TQWhich question about Bite do you wish someone would ask? Ask it and answer it!

KSM:

Q: Have you ever drawn inspiration from an unexpected source?

A: What a coincidence, this sets me up perfectly for a story I’ve been dying to tell! ;)

Early into the first draft of Bite, I was working on it at home. I had put Kid in a pretty shitty situation – dying of dehydration and separated from most of the crew – and was puzzling over how to get her out of it. While I was brainstorming, my little brother (who was 12 or 13 at the time) asked me what I was working on. I gave him a quick run-down, and he listened and nodded and advised, in a very serious voice: “You should put a lizard in it.”

And, just like that, I knew how to write myself out of the corner I was stuck in. Thanks, Lucas!



TQGive us one or two of your favorite non-spoilery quotes from Bite.

KSM:  Here’s an excerpt!
     “Is that a map?” I ask. I can’t read a word of it, but I recognize the shapes of mountains and roads.
     “Again with the stupid questions,” Wolf says. “Of course it’s a damn map. See, it’s got all the towns and shit.”
     “Wow.” This piece of paper holds more of the world than I’ve ever seen, not that it means much. Before I left town, I knew other places like it existed, but certainly not their locations or names. “You guys made this?”
     “Got it off a caravan,” Pretty Boy says.
     “So you stole it?”
     “It doesn’t count as stealing if they’re dead,” Wolf objects.
     “I think it still counts if you killed them for the map…”
     “I never said we killed them,” he says. “And no. That would count as looting, ain’t that right?”
     “Isn’t that worse than stealing?”
     “Whatever.”


TQWhat's next?

KSM:  Expect a sequel to BITE next year!



TQThank you for joining us at The Qwillery.





Bite
Orbit, July 26, 2016
Mass Market Paperback and eBook, 416 pages

Kid is trying to survive in a world gone mad.

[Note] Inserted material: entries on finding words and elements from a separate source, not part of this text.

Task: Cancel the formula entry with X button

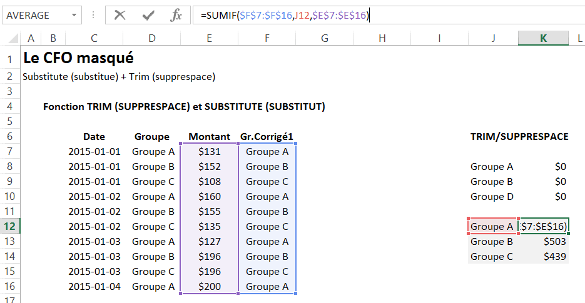Action: click(x=120, y=16)
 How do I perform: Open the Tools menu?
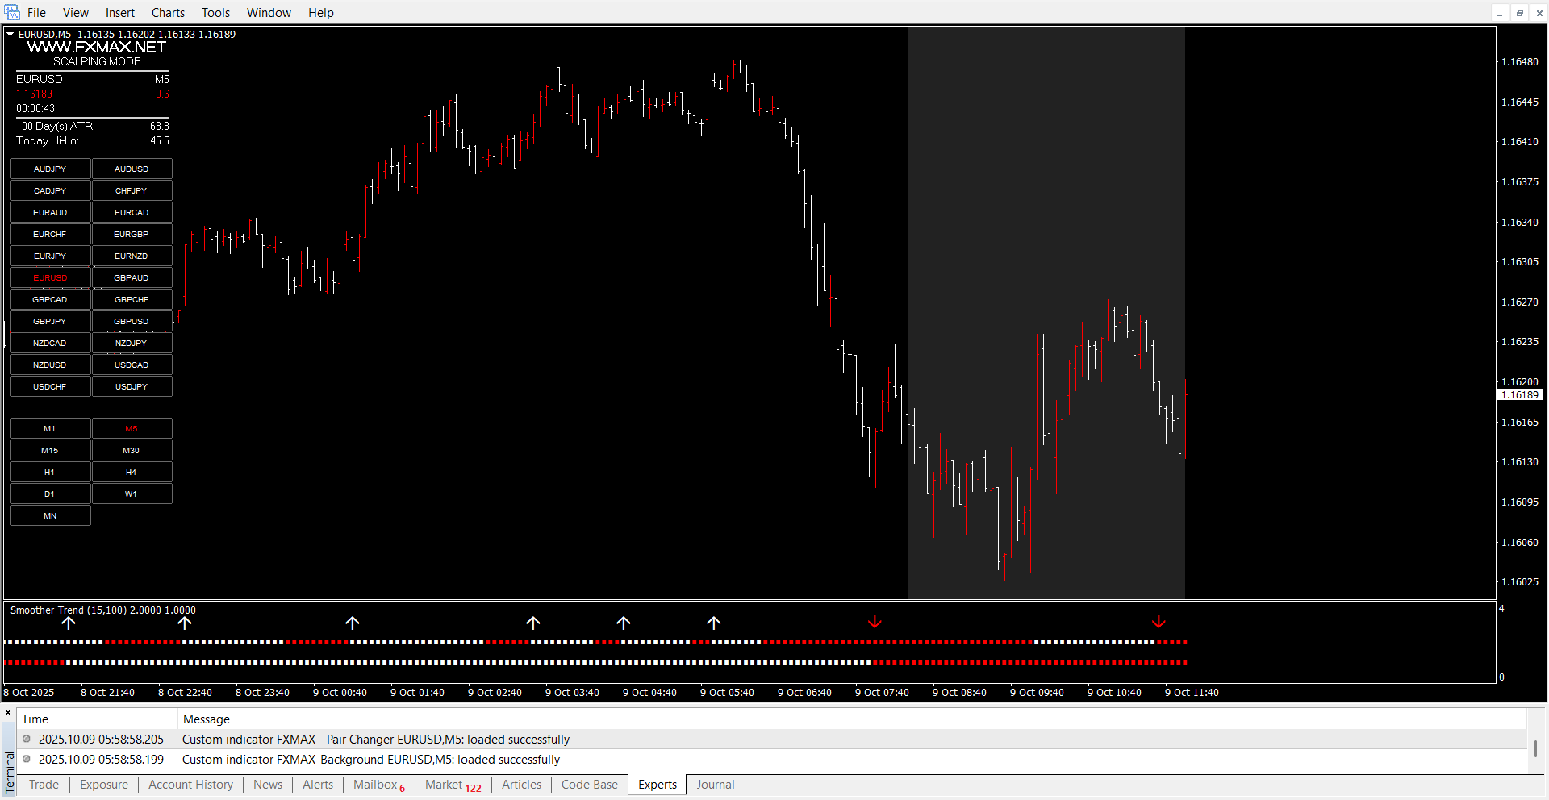(x=215, y=13)
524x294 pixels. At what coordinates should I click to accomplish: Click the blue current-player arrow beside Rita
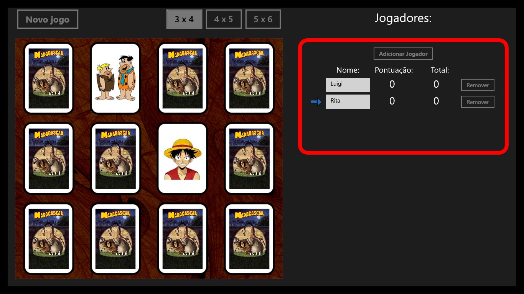(x=316, y=102)
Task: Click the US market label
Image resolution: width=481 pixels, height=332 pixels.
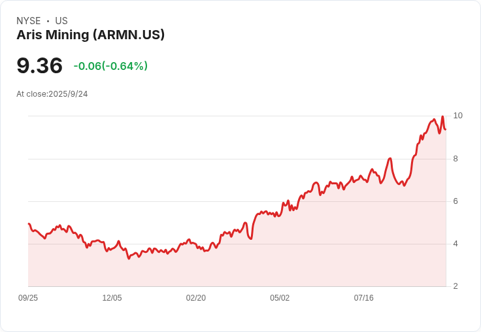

Hungry, thirsty and alone in a desert wasteland, she's picked up on the side of the road by Wolf, Dolly, Tank and Pretty Boy - outlaws with big reputations and even bigger guns.

But as they journey across the wild together, Kid learns that her newfound crew may not be the heroes she was hoping for. And in a world that's lost its humanity, everyone has a bit of monster within them...





About K.S. Merbeth

Photo by Mauri Mobray
Debut author K.S. Merbeth is obsessed with SFF, food, video games, and her cat and resides in Tuscon, Arizona.